EXERCISE OBJECTIVE: Whenever a line below includes the string "text", show it.

STORED DATA:
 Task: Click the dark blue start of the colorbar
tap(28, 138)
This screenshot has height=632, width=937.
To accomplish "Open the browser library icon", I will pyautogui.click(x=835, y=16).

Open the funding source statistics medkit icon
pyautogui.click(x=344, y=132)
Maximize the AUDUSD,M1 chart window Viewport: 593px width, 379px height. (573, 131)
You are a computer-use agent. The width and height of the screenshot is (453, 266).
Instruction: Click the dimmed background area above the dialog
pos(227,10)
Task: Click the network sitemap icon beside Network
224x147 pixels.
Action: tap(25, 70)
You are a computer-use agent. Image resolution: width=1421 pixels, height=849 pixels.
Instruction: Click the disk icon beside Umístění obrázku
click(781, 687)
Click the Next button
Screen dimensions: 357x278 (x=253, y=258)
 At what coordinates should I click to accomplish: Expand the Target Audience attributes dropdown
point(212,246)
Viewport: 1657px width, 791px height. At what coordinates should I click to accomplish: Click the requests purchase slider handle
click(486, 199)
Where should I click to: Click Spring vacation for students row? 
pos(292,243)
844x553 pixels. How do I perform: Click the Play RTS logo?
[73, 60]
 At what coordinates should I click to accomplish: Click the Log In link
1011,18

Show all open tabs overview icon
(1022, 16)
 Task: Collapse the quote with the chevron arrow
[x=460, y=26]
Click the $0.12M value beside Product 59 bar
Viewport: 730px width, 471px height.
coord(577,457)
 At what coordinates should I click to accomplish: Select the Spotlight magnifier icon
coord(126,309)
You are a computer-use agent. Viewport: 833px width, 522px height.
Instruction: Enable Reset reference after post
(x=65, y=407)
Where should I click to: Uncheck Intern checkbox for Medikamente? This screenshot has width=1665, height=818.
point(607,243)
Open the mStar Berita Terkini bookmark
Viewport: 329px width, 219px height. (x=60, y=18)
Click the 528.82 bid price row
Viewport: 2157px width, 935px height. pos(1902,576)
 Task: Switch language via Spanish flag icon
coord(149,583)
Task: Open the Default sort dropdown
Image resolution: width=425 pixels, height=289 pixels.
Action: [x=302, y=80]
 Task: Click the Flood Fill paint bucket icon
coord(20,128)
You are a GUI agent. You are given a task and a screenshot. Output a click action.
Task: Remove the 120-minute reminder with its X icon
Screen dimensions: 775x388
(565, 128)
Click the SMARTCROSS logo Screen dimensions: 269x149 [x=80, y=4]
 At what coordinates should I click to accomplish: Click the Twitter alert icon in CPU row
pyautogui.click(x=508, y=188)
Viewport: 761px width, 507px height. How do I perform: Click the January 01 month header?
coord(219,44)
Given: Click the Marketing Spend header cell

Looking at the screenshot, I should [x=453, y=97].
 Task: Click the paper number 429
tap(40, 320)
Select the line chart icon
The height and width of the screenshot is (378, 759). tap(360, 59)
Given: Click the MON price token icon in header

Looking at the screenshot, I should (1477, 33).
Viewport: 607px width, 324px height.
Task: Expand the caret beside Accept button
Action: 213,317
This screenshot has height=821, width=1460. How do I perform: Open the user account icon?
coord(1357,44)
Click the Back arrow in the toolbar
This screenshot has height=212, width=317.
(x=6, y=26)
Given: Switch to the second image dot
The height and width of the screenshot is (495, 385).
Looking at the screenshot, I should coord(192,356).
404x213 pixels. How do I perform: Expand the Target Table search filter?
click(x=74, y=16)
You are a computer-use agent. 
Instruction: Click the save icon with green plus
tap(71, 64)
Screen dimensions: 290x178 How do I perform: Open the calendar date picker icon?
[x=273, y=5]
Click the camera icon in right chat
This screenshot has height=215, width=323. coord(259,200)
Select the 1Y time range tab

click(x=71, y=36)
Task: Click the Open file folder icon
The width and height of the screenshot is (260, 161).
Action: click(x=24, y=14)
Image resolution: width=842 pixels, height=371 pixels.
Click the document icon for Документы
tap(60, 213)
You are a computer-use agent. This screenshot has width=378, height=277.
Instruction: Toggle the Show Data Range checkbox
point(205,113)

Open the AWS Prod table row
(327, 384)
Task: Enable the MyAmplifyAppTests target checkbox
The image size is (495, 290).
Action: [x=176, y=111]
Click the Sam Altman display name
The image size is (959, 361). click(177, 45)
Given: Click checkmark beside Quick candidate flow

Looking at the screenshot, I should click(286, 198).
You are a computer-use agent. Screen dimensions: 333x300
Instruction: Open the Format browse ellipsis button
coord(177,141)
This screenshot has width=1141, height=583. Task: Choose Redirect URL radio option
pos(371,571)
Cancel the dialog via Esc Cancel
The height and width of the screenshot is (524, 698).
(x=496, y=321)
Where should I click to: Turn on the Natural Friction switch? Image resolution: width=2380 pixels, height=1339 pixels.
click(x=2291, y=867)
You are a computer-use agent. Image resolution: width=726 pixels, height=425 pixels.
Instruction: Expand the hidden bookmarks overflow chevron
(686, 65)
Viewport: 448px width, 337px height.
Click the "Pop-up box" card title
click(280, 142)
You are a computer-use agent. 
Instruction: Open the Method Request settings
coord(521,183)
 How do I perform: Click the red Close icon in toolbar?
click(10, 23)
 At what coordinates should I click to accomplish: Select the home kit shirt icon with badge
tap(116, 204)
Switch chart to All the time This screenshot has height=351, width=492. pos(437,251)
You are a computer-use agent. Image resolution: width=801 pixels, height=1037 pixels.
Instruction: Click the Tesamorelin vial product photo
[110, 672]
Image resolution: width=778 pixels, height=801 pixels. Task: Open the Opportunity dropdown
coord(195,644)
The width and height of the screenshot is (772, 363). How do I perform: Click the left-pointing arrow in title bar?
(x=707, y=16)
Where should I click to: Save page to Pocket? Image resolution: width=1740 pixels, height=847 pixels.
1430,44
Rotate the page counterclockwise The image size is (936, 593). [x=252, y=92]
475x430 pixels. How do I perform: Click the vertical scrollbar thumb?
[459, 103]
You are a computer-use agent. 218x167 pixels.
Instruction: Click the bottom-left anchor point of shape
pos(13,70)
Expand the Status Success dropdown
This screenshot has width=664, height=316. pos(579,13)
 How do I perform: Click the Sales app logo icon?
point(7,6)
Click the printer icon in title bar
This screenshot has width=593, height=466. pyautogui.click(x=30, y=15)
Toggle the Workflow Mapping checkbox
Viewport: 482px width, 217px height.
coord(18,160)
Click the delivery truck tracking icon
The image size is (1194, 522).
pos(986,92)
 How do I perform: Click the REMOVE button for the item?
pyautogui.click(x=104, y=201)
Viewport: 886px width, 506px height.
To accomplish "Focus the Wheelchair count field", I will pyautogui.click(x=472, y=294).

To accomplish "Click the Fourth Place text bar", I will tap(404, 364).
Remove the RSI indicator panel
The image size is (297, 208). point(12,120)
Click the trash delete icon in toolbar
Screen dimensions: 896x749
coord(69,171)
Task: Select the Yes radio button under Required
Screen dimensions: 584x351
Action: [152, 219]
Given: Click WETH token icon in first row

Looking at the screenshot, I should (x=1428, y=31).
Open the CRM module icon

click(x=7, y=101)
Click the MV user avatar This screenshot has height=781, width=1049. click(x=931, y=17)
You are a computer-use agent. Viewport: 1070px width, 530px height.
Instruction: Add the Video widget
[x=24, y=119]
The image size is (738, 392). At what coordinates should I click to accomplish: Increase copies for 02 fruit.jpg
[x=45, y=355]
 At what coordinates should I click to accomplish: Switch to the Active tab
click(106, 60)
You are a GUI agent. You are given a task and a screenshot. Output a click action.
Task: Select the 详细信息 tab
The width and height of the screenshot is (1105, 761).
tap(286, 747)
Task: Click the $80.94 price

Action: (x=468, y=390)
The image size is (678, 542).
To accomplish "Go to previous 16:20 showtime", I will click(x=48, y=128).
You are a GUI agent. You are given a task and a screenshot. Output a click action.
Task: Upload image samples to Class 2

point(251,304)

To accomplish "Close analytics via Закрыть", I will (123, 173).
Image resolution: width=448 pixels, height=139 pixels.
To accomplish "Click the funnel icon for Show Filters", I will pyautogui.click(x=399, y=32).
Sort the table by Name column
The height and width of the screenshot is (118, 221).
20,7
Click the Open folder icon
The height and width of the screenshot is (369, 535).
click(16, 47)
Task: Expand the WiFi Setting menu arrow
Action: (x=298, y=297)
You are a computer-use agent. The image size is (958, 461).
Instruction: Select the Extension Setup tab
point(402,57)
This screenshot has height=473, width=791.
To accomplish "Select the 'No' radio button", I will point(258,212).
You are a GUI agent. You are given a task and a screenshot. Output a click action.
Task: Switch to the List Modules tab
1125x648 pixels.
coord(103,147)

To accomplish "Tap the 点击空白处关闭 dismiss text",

TASK SOLUTION:
To accomplish "Click the Fourth Place text bar", I will tap(404, 364).
To accomplish "Tap the 点击空白处关闭 dismiss text",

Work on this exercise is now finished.